◆ 待办事项:
A. 判断下面三条陈述是否与文本片段相符:(i) 该试验使用了k-nearest neighbors算法;(ii) 与Obama最相似的结果中,排名第二的是Bill Clinton;(iii) 作者认为这个算法不太准确。每条回答“是”或“否”,并准确引用文本片段中起决定作用的原话。
B. 根据文本片段,查找与Jiang Zemin最相似的名人时,结果中举出的是谁?
C. 重新写出文本片段中“query_label | reference_label”和“knn_model.query(jiang_zemin)”之间的部分,首尾都包括在内,并把其中的“Kelly Ayotte”替换为“John Kerry”。

今天偷得半日闲,做了一个文本相似度分析的试验。
对wiki的名人语料库调用k-nearest neighbors算法,进行了文本相似度分析。
knn_model = graphlab.nearest_neighbors.create(people, features=['tfidf'],label='name')
结果发现,这个算法还是挺准的。
比如,查找与Obama最相似的名人,结果是Clinton等总统副总统政客等:
obama = people[people['name'] == 'Barack Obama']
knn_model.query(obama)
query_label | reference_label | distance | rank |
---|---|---|---|
0 | Barack Obama | 0.0 | 1 |
0 | Joe Biden | 0.794117647059 | 2 |
0 | Joe Lieberman | 0.794685990338 | 3 |
0 | Kelly Ayotte | 0.811989100817 | 4 |
0 | Bill Clinton | 0.813852813853 | 5 |
查找与Jiang Zemin最相似的名人,结果是Li Peng等等:
jiang_zemin = people[people['name']=='Jiang Zemin']
knn_model.query(jiang_zemin)

◆ 收集的数据:
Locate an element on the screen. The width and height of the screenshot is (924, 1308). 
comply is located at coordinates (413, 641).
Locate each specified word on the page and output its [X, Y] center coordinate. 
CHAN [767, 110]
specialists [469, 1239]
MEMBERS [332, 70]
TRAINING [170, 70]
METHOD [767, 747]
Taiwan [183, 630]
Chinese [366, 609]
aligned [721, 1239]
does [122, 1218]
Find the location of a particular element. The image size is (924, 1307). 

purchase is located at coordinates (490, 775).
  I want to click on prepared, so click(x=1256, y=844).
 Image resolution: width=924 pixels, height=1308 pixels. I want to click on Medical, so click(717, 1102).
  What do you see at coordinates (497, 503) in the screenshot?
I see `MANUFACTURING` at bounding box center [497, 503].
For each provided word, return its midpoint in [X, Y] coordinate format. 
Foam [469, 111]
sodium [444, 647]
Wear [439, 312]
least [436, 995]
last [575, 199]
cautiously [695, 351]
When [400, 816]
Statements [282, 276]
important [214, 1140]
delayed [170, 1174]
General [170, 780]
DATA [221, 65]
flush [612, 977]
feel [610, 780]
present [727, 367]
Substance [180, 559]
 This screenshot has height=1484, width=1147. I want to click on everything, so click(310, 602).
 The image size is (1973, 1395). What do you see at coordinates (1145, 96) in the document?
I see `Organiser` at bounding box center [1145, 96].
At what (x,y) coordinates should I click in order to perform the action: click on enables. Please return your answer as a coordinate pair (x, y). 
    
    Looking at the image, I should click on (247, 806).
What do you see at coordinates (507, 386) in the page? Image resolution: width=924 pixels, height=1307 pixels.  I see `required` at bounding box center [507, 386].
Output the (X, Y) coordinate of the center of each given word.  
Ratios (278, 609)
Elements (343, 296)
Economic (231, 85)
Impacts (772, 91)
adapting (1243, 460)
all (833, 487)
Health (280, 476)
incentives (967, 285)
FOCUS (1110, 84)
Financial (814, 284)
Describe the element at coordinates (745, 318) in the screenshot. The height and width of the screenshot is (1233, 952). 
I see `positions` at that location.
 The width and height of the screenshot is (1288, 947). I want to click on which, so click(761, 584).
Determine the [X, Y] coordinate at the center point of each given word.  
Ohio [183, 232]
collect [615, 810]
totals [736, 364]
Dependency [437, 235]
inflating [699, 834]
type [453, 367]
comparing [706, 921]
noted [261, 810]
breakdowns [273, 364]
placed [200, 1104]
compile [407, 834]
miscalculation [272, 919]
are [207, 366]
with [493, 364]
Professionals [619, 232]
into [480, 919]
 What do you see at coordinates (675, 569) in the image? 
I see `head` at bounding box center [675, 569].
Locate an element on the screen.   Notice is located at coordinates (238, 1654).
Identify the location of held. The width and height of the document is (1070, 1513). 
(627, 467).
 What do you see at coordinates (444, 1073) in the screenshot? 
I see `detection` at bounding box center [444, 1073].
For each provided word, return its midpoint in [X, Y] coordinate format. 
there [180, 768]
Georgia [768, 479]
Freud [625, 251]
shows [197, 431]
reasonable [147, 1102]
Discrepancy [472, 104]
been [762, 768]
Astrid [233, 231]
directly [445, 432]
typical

◆ 各题答案:
A.
(i) 是。“对wiki的名人语料库调用k-nearest neighbors算法”
(ii) 否。“Joe Biden | 0.794117647059 | 2”
(iii) 否。“这个算法还是挺准的”

B. Li Peng。

C.
query_label | reference_label | distance | rank |
---|---|---|---|
0 | Barack Obama | 0.0 | 1 |
0 | Joe Biden | 0.794117647059 | 2 |
0 | Joe Lieberman | 0.794685990338 | 3 |
0 | John Kerry | 0.811989100817 | 4 |
0 | Bill Clinton | 0.813852813853 | 5 |
查找与Jiang Zemin最相似的名人,结果是Li Peng等等:
jiang_zemin = people[people['name']=='Jiang Zemin']
knn_model.query(jiang_zemin)